The lazy design has one apparent downside: recovery is only detected when a request arrives. If your service receives no traffic for an hour, the breaker stays OPEN for an hour.

This sounds bad. It is not.

If there are no requests, there is nothing to protect. The breaker exists to prevent cascading failures during traffic, not to maintain a real-time health dashboard. When the next request does arrive, the timeout check runs in nanoseconds and the probe fires immediately. The effective recovery latency is bounded by max(timeout, time-between-requests).

For high-traffic services, the gap between requests is negligible. For low-traffic services, the timeout dominates anyway. The background timer almost never improves real recovery time in practice.

The other reason libraries use timers is historical. The circuit breaker pattern was popularized in environments (Java with Hystrix, .NET with Polly) where a single breaker instance guarded a whole service dependency, not a per-host connection. One background thread was acceptable. In modern distributed systems, where you might have a breaker per upstream endpoint, that assumption breaks down.

Testing the race conditions

The CAS loop on the OPEN to HALF-OPEN transition is the only place where goroutines contend. If two requests arrive simultaneously after the timeout, only one proceeds as a probe. The other fails fast and retries on the next request. This is correct behavior. You never want multiple probes in flight during recovery, because a single failure among several successes could still flip you back to OPEN.

Testing is straightforward because there are no asynchronous timers. You can write a unit test that manipulates trippedAt directly (or uses a time wrapper) without sleeping:

func TestLazyRecovery(t *testing.T) {
	cb := New(1, time.Minute)

	// Trip the breaker.
	done, _ := cb.Allow()
	done(false)

	if cb.State() != StateOpen {
		t.Fatal("expected OPEN")
	}

	// Simulate timeout by winding back trippedAt.
	atomic.StoreInt64(&cb.trippedAt, time.Now().Add(-2*time.Minute).UnixNano())

	done, err := cb.Allow()
	if err != nil {
		t.Fatalf("expected probe to be allowed: %v", err)
	}

	// Success closes the breaker.
	done(true)
	if cb.State() != StateClosed {
		t.Fatal("expected CLOSED after successful probe")
	}
}

No time.Sleep. No sync.WaitGroup for goroutines. The test is deterministic because the implementation is synchronous.

What we gave up

There is one real loss: you cannot eagerly pre-warm a breaker before sending traffic. If you need to probe a dependency on a fixed schedule (say, every 5 seconds) to keep a connection pool warm, you still need a timer. But that timer belongs to your connection pool or health checker, not to the circuit breaker. The breaker should protect the pool. It should not manage it.

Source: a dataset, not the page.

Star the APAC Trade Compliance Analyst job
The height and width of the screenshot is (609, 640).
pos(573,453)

Keep the concerns separate. Health checking warms connections. Circuit breaking prevents cascading overload. When you merge them, you get complexity in both places.

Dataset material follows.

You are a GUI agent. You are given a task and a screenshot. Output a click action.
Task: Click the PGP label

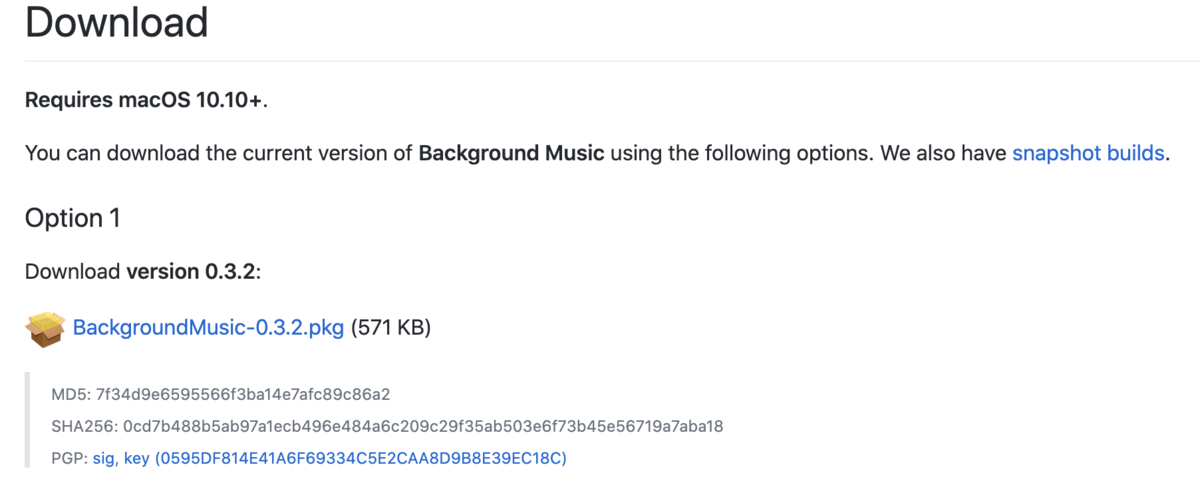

A pattern for other languages

The same structure works anywhere you have atomic compare-and-swap and a monotonic clock. In Rust with std::sync::atomic, in Java with AtomicIntegerFieldUpdater and System.nanoTime(), in C++ with std::atomic and a custom enum. The implementation is under a hundred lines in every case.

If your language does not expose CAS, a sync.Mutex (or equivalent) is still cheaper than a background thread. The mutex is only held for nanoseconds per request, and only during state transitions. It never blocks for I/O or sleeps.

Try it

The full implementation above is production-ready as a starting point. Add metrics, logging, and adaptive thresholds on top. But leave out the goroutine. Your runtime scheduler will thank you, your tests will run faster, and you will stop wondering why that one container refuses to shut down cleanly.